A year before I resigned, I received a settlement from a traffic accident.  I bought a 35mm camera and started to take pictures again for the first time since my television days in Hollywood.  It took me a few months to re-teach myself the rules of photography, but I managed.  Now forward again . . .

When I was a sales rep, I shared an apartment on the coast of Long Beach with a view overlooking the Queen Mary at anchor.
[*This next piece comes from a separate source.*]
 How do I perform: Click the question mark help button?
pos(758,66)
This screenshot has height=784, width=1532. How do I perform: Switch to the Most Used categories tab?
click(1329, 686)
One night a storm came in, raging with thunder and lightning.  I was able to capture an image of four lightning bolts over the Queen Mary.  That image established me as Robert deCrevecoeur, Photographer.  Since then, it has sold more than 350 copies.  

Soon after returning to Oceanside, my health took a turn that turned out to be a good thing.  On May 15, 1996, I suffered a heart attack and spent six days in the hospital.  Two months after that I was to have an angioplasty.  During the operation, the cardiologist lacerated my artery.  I had to have open-heart surgery just to repair his mistake!  (While they were in there, they threw in a couple of bypasses.)  That near-death experience made me look at my life and decide to make some changes.  

The first thing was, I wanted to really be a photographer!  Up to this point, I had done everything but really be a photographer.  I also wanted to travel and see some of the world, so I made a commitment.  A commitment to go from the tip of Baja California to the Arctic Circle in Alaska.  And so I did.  

I left Oceanside February 16, 1997, traveled to the tip of Baja, and returned to Oceanside March 13.  I then put everything I had in storage, and left for the Alaskan wilderness.  I traveled for the next eight months, taking photographs everywhere I went: up the inside passage, over the Alaskan Highway, out to the Katmi Bear Reserve, Denali Park, and then I crossed the Arctic Circle on July 21.  The road home was a journey also: down the coast of British Columbia, over to the Canadian Rockies, down the Continental Divide through Glacier National Park, Yellowstone, Grand Tetons, Rocky Mountain Park and into Utah, finishing in Death Valley.  I returned home November 4, 1997.  25,000 miles.  300 rolls of film.  I’d crossed the Continental Divide more than 50 times.  Truly a trip of a lifetime.  

Since my return, I have been selling my images at local art fairs, galleries, and through my Website: www.photoducoeur.com.  I have a business in Oceanside where I do all types of commercial photography.  I have covered the SCORE BAJA 1000 offroad race, and was published in Fourwheel Drive Offroad Magazine. And when time permits, I lecture at schools and give slide presentations at retirement communities.

 But I still don’t know what I will do when I grow up!